Lula não há de alimentar ilusões de que sua
vitória tenha sido mais que uma reação a esse que foi, possivelmente, o pior
governo desde Tomé de Souza. Não, não é por saudade do mensalão, do petrolão e
das saudações à mandioca que sua estrela voltou a brilhar.
Houvesse ali um campo para profissão, a certidão de nascimento de todo brasileiro poderia vir pré-preenchida com “Esperança”. É ela que nos move, mesmo nos gestos de desespero. Como eleger, em 2018, quem quer que fosse —desde que tirasse o PT do poder. Ou fazer o que tivesse de ser feito para mandar Bolsonaro embora, ainda que à custa de trazer o PT de volta.
A vacina contra um novo bolsonarismo (com
ou sem Bolsonaro) em 2026 era uma frente ampla, isolando os radicais e
fortalecendo o campo democrático. Em vez disso, o que veio, até agora, foi mais
do mesmo — a hegemonia do partido vencedor, dando sobrevida à polarização sem a
qual o PT não respira.
Lula disse estar “tentando fazer um governo
que represente, no máximo que a gente puder, as forças políticas que
participaram conosco da campanha”. Esse máximo está muito aquém do mínimo que o
mais cético poderia esperar.
Deu para ver que importa menos que o Bolsa
Família chegue a quem precisa e mais que isso seja feito pelas mãos do PT.
Menos que a pauta ambiental seja retomada e mais que o protagonismo seja do PT.
Menos que o país cresça e mais que se dobre aos dogmas econômicos do PT. O
combate à miséria, a preservação do meio ambiente etc. interessam na medida em
que rendam dividendos eleitorais ao partido. Só isso explica o alijamento de
apoiadores como Simone Tebet, Marina Silva e
os economistas liberais.
Uma das boas consequências do ministério
anunciado até aqui é o desmonte da falácia da representatividade como um valor
em si. Governo não é filme da Disney nem anúncio da Benetton, mas confinar
mulher, afrodescendente e indígena a pastas temáticas ou sem peso político
chega a ser constrangedor.
E qual a lógica de um Ministério da Justiça
que não cuide dos direitos humanos? De um Ministério dos Direitos Humanos
aparentemente voltado só para humanos brancos do sexo masculino — afinal, para
os demais, existem os ministérios das Mulheres, da Igualdade Racial, dos Povos
Indígenas. De o Ministério dos Transportes só ter jurisdição sobre o que se
move no seco e no chão, porque há um ministro específico para portos e
aeroportos? De um para a Agricultura e outro para Desenvolvimento Agrário e
Agricultura Familiar? A ideia deve ser dividir, multiplicando cargos, para
governar. O Planejamento e a Gestão que lutem para fazer essa geringonça
funcionar.
Com este quinto mandato, o PT já é penta.

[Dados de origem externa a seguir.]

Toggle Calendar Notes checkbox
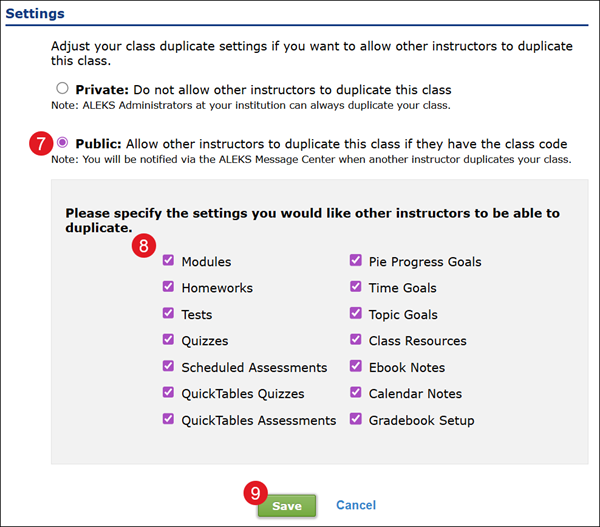This screenshot has width=600, height=527. tap(356, 393)
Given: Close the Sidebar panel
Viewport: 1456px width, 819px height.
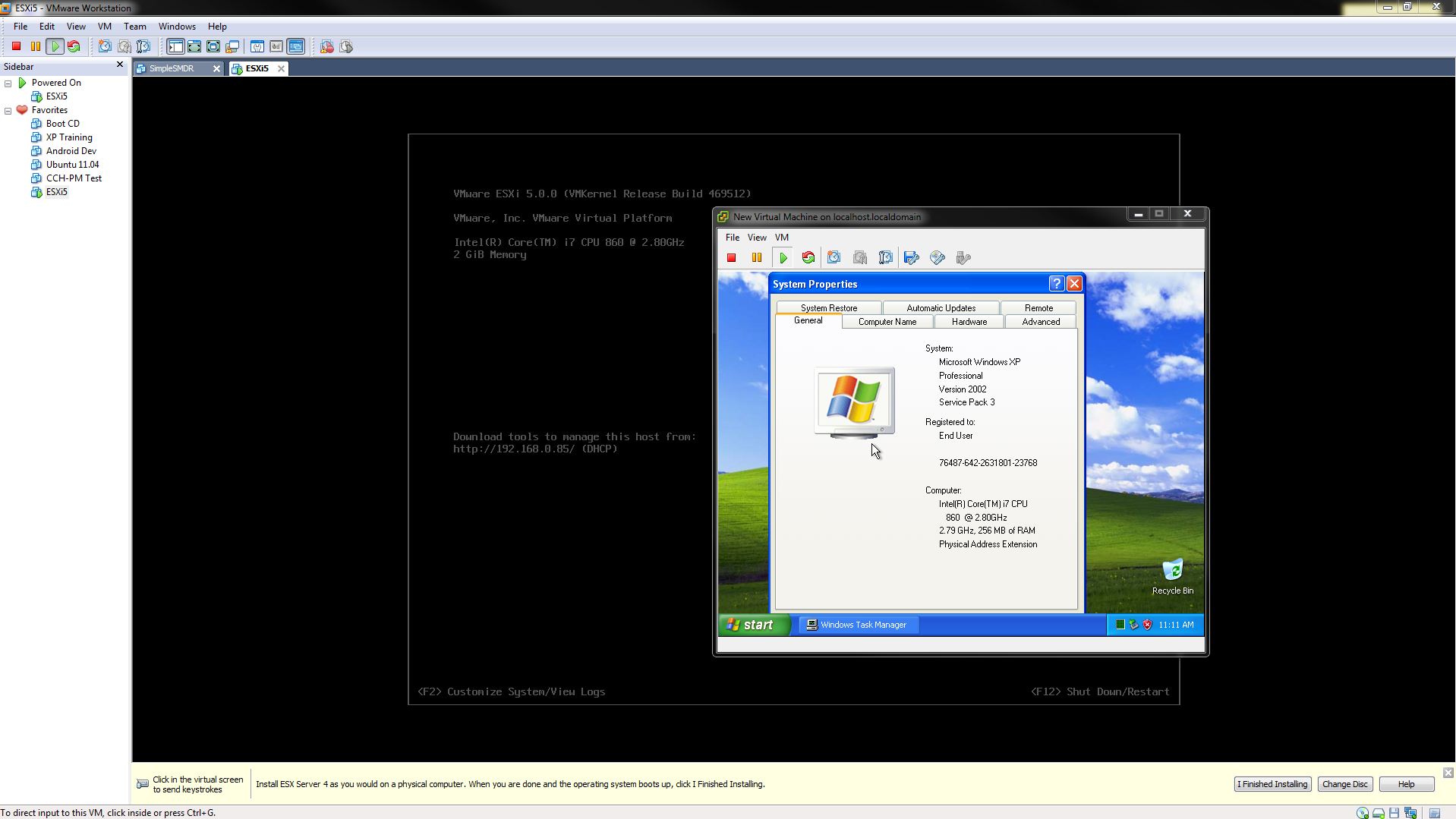Looking at the screenshot, I should coord(119,65).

Se mantiver a tática do desenvolvimentismo do atraso (contra o marco do
saneamento, a reforma trabalhista, as privatizações), há o risco de ficar como
o Brasil, correndo 20 anos rumo ao hexa. Em vão.
5 comentários:
Importa muito menos o que um imbbecil como esse affonso diz e escreve a soldo, do que é capaz de fazer um presidente eleito com 60 milhões de votos lúcidos
Olhando por aí, realmente Bolsonaro só existiu por causa do Pt e da facada. É obrigação do Lula e do Pt consertar.
Parabéns, Eduardo Affonso, análise irrepreensível do contexto das nomeações petistas.
Rogamos a Deus pra você e família um natal com paz e saúde.
"Eduardo Affonso - Novo governo rumo ao hexa — ou não"
Típica linguagem bolsonarista. Lembram a pérola dos milicos dizendo q "não foi comprovada fraude mas também não foi comprovado q não há fraude"?
Pois é, igualzinho, rumo ao ou não. Pode dar certo mas pode dar errado.
Puts, sabe tudo esse Affonso!
Nova coluna com novas mentiras! Ou nova coluna com velhas mentiras... O colunista é sempre o mesmo, as mentiras são sempre mentirosas, resta saber se são novas ou velhas, e se isto é importante ou não!